begin Materials provided
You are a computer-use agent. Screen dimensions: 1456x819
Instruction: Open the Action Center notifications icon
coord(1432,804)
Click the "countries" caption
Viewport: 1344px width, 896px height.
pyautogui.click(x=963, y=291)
end Materials provided
Copy every one of the lines above word for word, keeping their order.

**Reply to the task:**
You are a computer-use agent. Screen dimensions: 1456x819
Instruction: Open the Action Center notifications icon
coord(1432,804)
Click the "countries" caption
Viewport: 1344px width, 896px height.
pyautogui.click(x=963, y=291)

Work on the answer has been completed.